→ **Selection**:
# Pivot Technology Solutions (PTG.TO)



## 1sImage (Jan 2, 2013)

I've bought 9150 shares at 0.51/s last week.

It's down to 0.33 today down 2000 so far. But holding.

The stock did jump to .75 in a 2 day period after it's IPO last week.

It's and interesting company, and may by more shares soon.

I will update this page, as it continues it's mountainous battle.:encouragement:


----------



## 1sImage (Jan 2, 2013)

Hello again. Added some more shares at $.30/s 32250
plus the 9150 that were purchased at .51/s

Total 41400 shares now.


----------



## phrenk (Mar 14, 2011)

I just love how someone posts that they have invested over $15k in a company with a market cap of $20M, which IPO'ed for 0.5, went to .75 the next day and lost about 60% of its value in the next 20 days to go crater down to 0.30$. 

At least put a disclamer that this stock is for gamblers who don't mind losing their investment. Feels like a yahoo board when i see posts like yours.


----------



## Hawkdog (Oct 26, 2012)

what does this company do? what is the motivation for jumping in?



1sImage said:


> I've bought 9150 shares at 0.51/s last week.
> 
> It's down to 0.33 today down 2000 so far. But holding.
> 
> ...


----------



## Toronto.gal (Jan 8, 2010)

*1sImage:* Is this how you made the easy 1st million? I'm not sure since your signature is in the present tense. 

Speculating is fine, but you don't appear to be speculating in a sensible manner, ie: you don't seem to be using any risk management techniques. Even if you were playing with profit money, you should still protect your capital/profits if you want to make it to the 2nd million. :rolleyes2: 

Also, considering the volume is very low, some days less than 1K, I find it strange that you had been able to make multi-purchases at such high volume.

Making up your losses [yours is not that bad YET] in such a stock, may not be as easy as you think, as someone here recently explained to another high risk investor. For example, if you're down 50%, do you know by how much the stock would have to increase for you just to get even? If you think just 50%, you would be 100% wrong! When the stock drop is very high, like 50%+, realistically, depending on the stock, you might never recover and/or it could take a long time.

Today the volume is high @ 82,000 & stock is up .2 cents, so did you buy some more?.


----------



## 1sImage (Jan 2, 2013)

Hawkdog said:


> what does this company do? what is the motivation for jumping in?


John Sculley is the reason. 
He has an amazing track record.
His success will be mine.


----------



## 1sImage (Jan 2, 2013)

Toronto.gal said:


> *1sImage:*
> 
> 
> 
> ...


No i'm done for the time being.....


----------



## Toronto.gal (Jan 8, 2010)

Mr. Sculley, the marketing whiz who just didn't understand the late Steve Jobs.

Good luck with your investment; I'll be the 1st to congratulate you here if this takes off.


----------



## 1sImage (Jan 2, 2013)

Jumped up today near the end of the day $0.40, closed at 0.39.


----------



## 1sImage (Jan 2, 2013)

Little update on this post...

Not all posts are positive, as I am still down on this but have added a massive amount of shares at low bottom.

→ **Exercise task 1**: Rewrite the records from their start through the line containing "Action: coord(363,134)", replacing "screenshot" with "image" and leaving everything else unchanged. Omit the pictures from your answer.
The forum thread above and the records that follow are unrelated material.

→ **Excerpted data**:
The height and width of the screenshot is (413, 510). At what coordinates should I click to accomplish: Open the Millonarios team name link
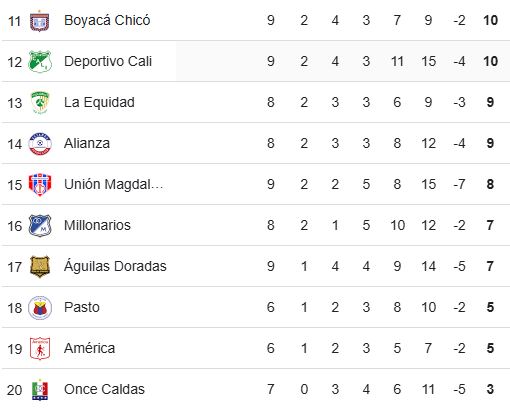pos(97,225)
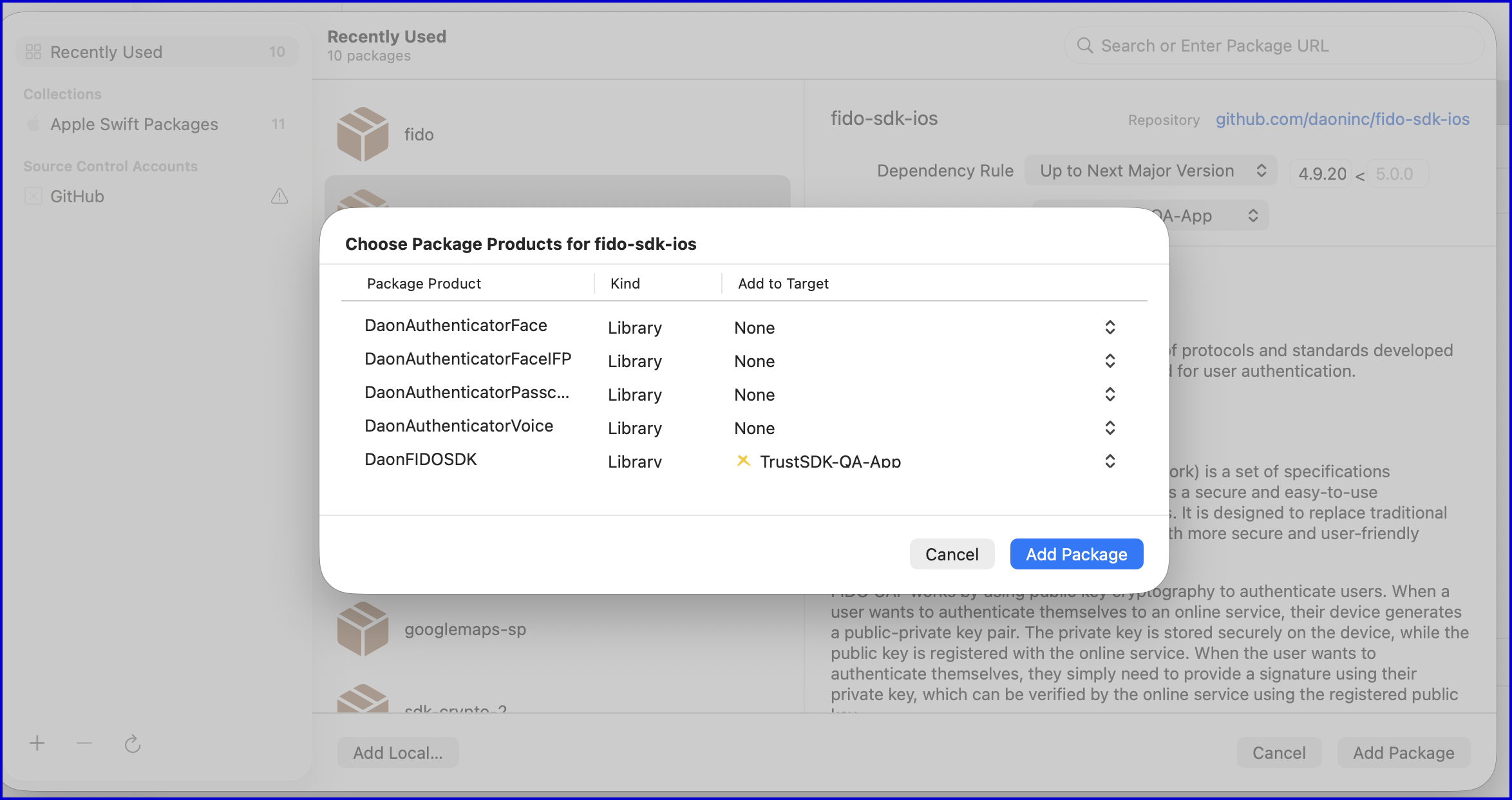The image size is (1512, 800).
Task: Click the fido package box icon
Action: coord(363,134)
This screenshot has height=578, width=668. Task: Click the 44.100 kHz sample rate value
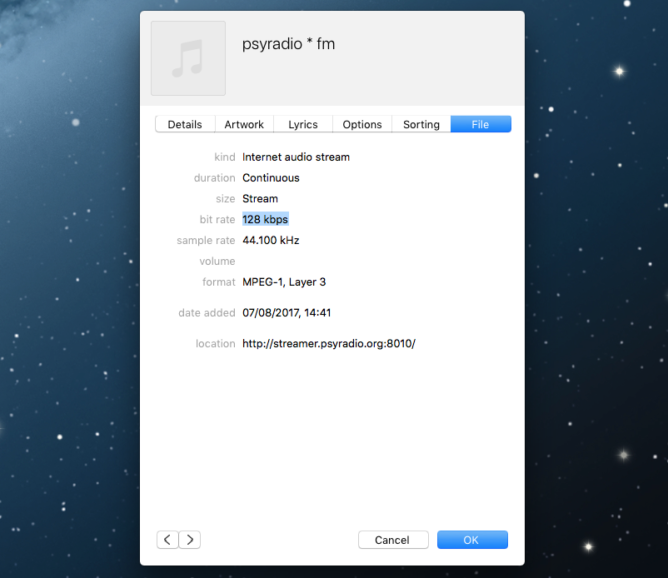pos(271,240)
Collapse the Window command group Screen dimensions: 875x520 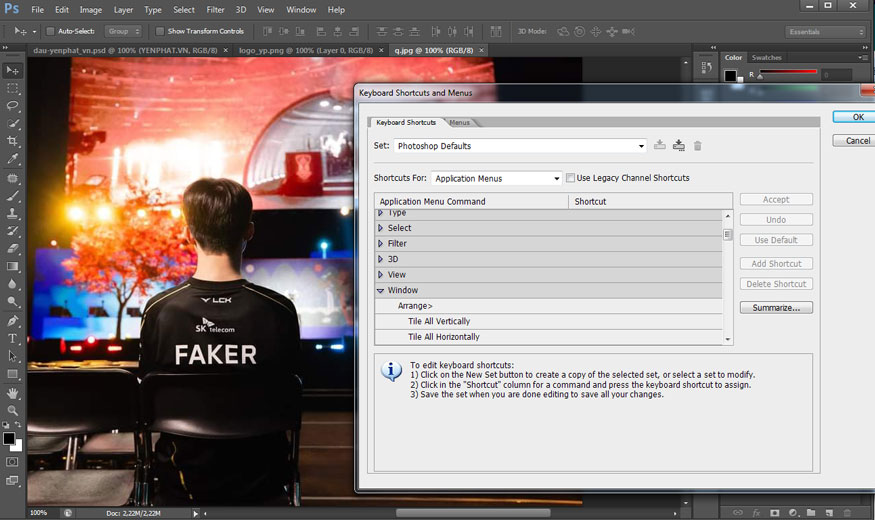(x=381, y=290)
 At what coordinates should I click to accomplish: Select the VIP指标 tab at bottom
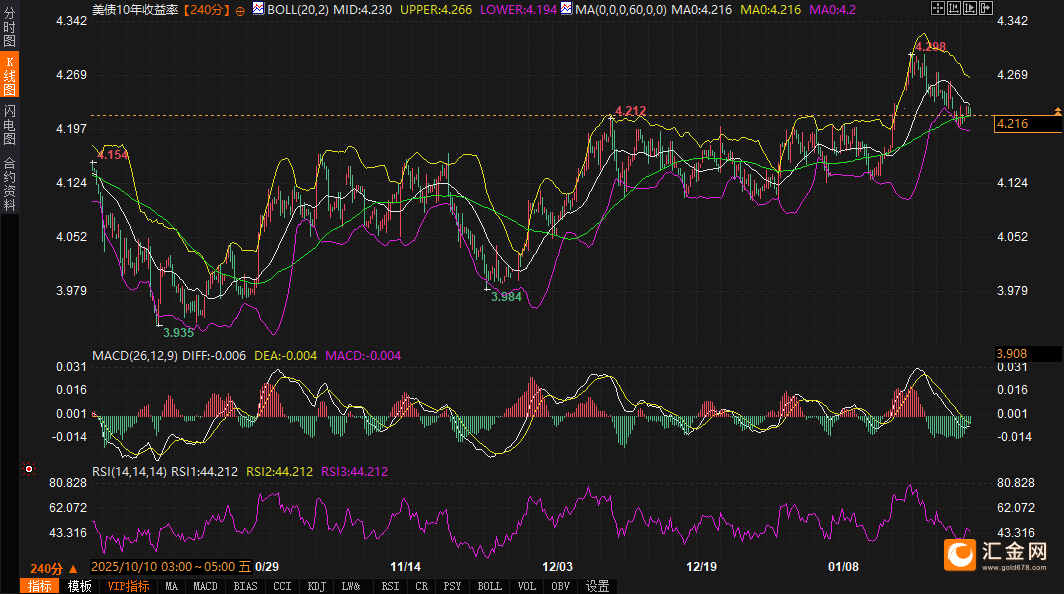pyautogui.click(x=129, y=586)
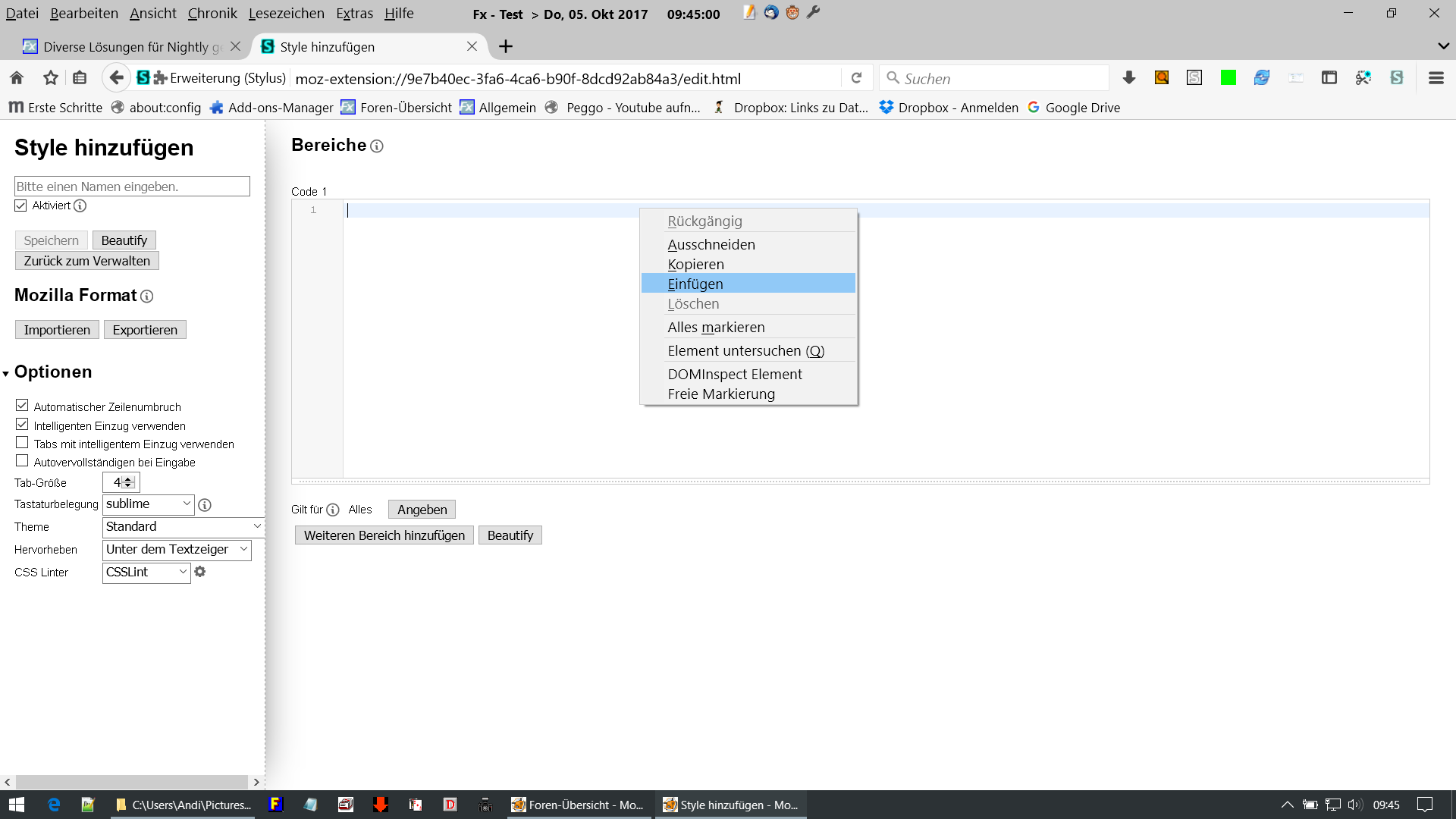Click the home icon in toolbar
This screenshot has height=819, width=1456.
pyautogui.click(x=17, y=78)
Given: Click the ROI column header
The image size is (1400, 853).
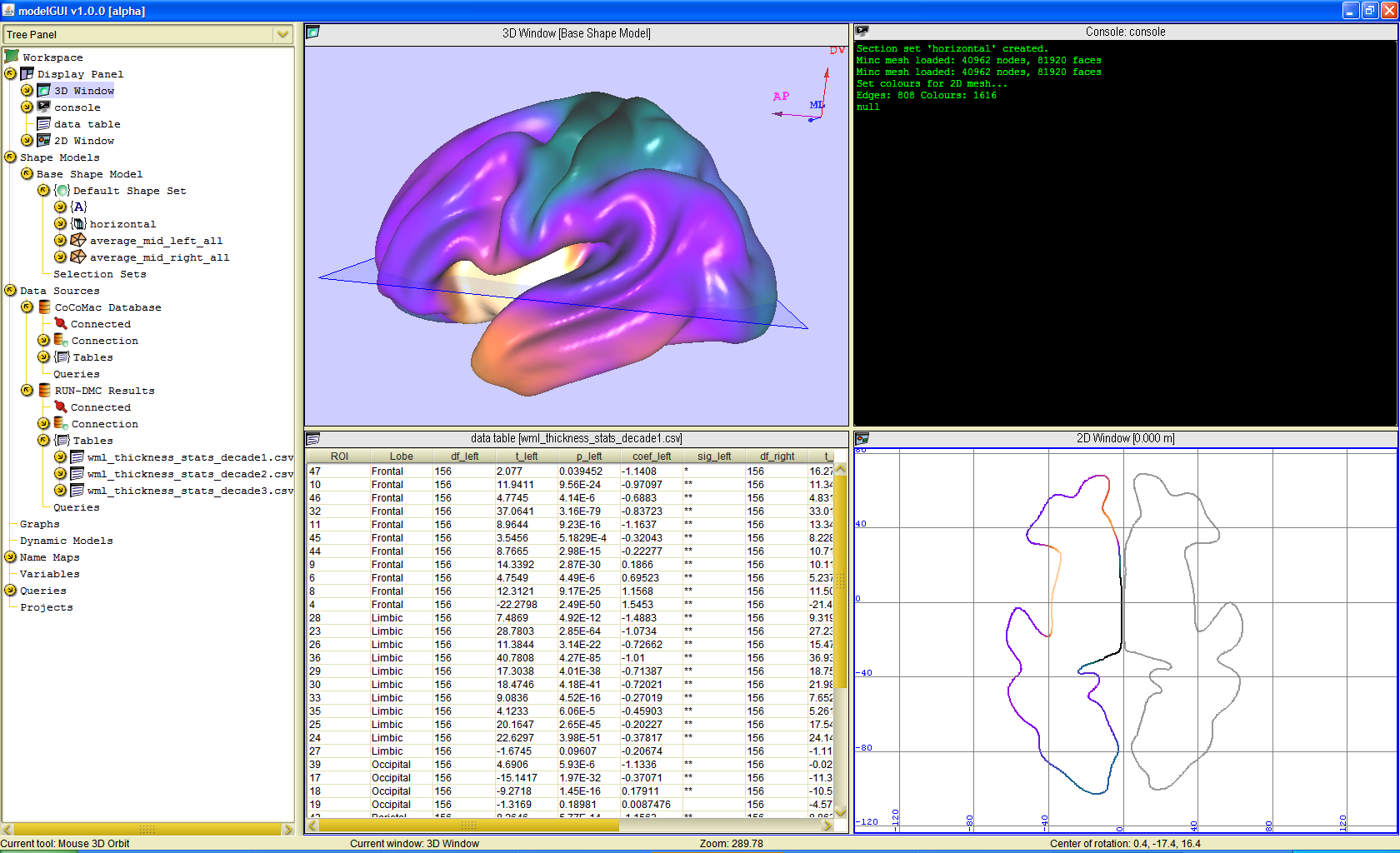Looking at the screenshot, I should [339, 456].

→ **Exercise task 2**: In the forum thread on Pivot Technology Solutions, how many shares in total did 1sImage report holding after adding shares at $.30?

→ **Task output 1**:
The height and width of the image is (413, 510). At what coordinates should I click to accomplish: Open the Millonarios team name link
pos(97,225)
The image size is (1512, 800).
Task: Click the fido package box icon
Action: coord(363,134)

→ **Task output 2**: 41,400 shares.